▸ DIRECTIONS
Extend the remembrance of Zenaida Luciano below, picking up after its final sentence.

▸ EXERCISE TEXT
◆ ◆ ◆ ◆ ◆ ◆ ◆

I had three months with her. Not just once-a-month worth of three months, but once-a-week’s worth of three months. I watched her live and I watched her die. I watched her sitting up on her little couch, watching tv and talking with me and I watched her laying down, breathing heavy and hard, eyes closed and hand limp as I held it.
She was the strongest woman I ever knew. Even when she was sick and hurting, she looked at us with her big, beautiful, brown eyes and smiled her beautiful smile, calling us by our names and thanking us over and over again for helping her. “Thank you, Sophia, thank you.”
I had three months with her. Three months to grieve; three months to watch the sting of death work its way into her body and three months to grieve its ugliness. Three months to remember the goodness and fullness of this woman’s life. Three months to thank God for her and thank Him that He carried her through life and would carry her through death. Three months to eat popsicles with her, watch Fixer Upper with her, and watch her smile at all the pictures of her family that lined her room.
Two weeks ago I held her hand, as the only one in the room with her, and wept and thanked God for her life. “Thank you, God, for taking this little woman out of Cuba and bringing her to his land. Thank you for sustaining her and keeping her through the death of her husband and son. Thank you for being her husband and protector. “
The woman who had no family to stand by her in her hardest days, back when her husband had died and he barely knew the language and didn’t have a job; that woman was surrounded by people in her last days; surrounded by family who adored her.
He gave us so much in the life of Zenaida Luciano. She was a fighter; a spicy little cuban woman with enough personality to fill the state of Minnesota, and enough love to fill it all over again.

◆ ◆ ◆ ◆ ◆ ◆ ◆

▸ SUPPLIED DATA
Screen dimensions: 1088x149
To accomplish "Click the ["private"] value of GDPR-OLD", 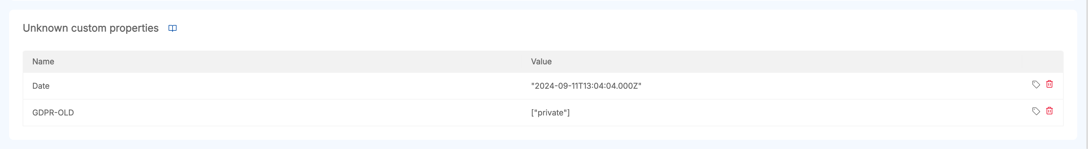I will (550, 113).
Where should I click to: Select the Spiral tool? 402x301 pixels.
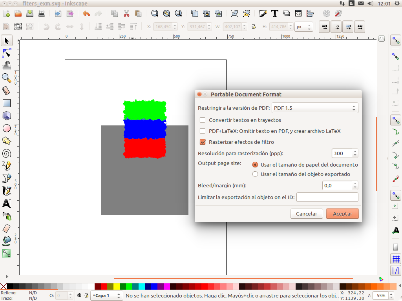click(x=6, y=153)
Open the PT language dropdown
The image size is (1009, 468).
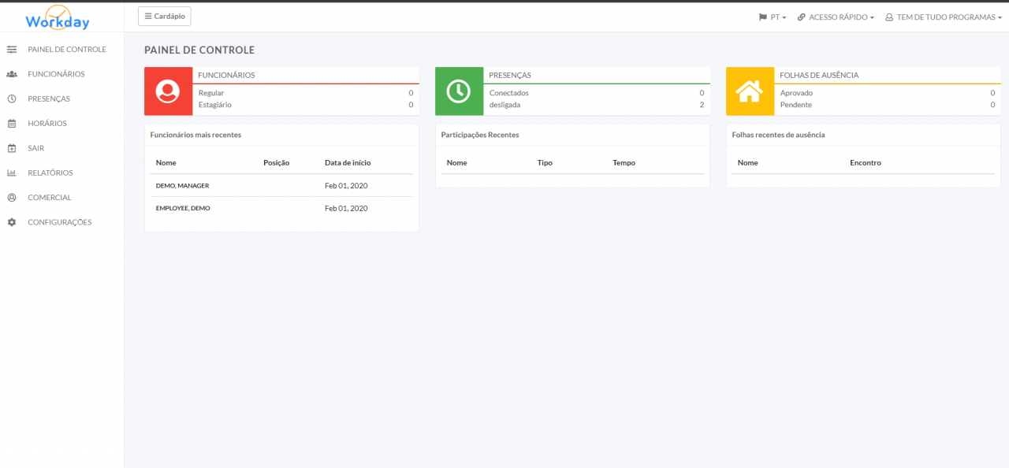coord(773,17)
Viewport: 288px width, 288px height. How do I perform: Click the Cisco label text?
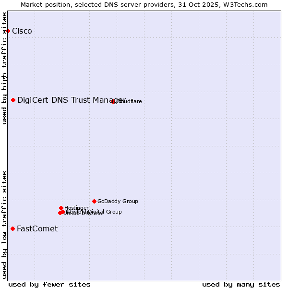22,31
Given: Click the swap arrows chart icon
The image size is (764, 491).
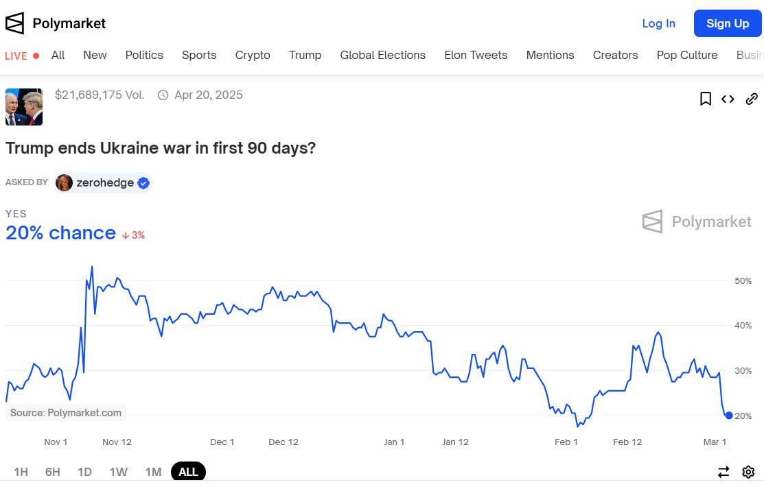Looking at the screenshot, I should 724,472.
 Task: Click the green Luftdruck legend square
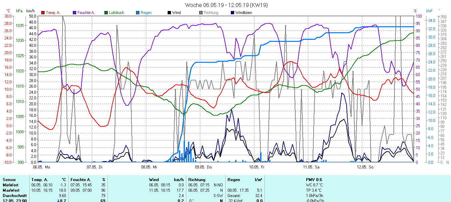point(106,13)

◆ ◆ ◆ ◆ ◆ ◆ ◆

▸ EXERCISE RESPONSE
Two months ago, we took two hours and rifled through her earrings, necklaces and lipstick. Finally, after I found just the right jewelry and lipstick for both of us, she looked me up and down and said, happily, “you looks nice.” You get praised like that from Grandma and you take that in and soak in it for a few weeks. I straightened her blouse, fluffed her hair, applied lipstick to her and put in some of her favorite earrings. We took a picture together and she wondered why no one was coming to see us; looking all pretty like we did. She was tired, worn down and on medication, but she still looked like a little queen. She still acted like one too; gracious and thankful and yet full of spice and her quick wit.
Two days after her passing, I drove down her familiar street one last time. I looked up into the sky that she had looked up into so many times and watched the same airplanes she had watched. I turned on the same kind of music she would have listened to – the salsa-inspired kind, rich with trumpets and claves and all the jazz feels; the kind that makes you want to swing and shuffle and dance just like she did.
Thank you for the music, grandma. I see pictures and colors of your life in every one of these songs, and in every moment I dance to them. You taught me to see the colors of music and you taught me to love the beauty in this world.
Eighty-eight years of Zenaida Luciano. What a life. What a lady.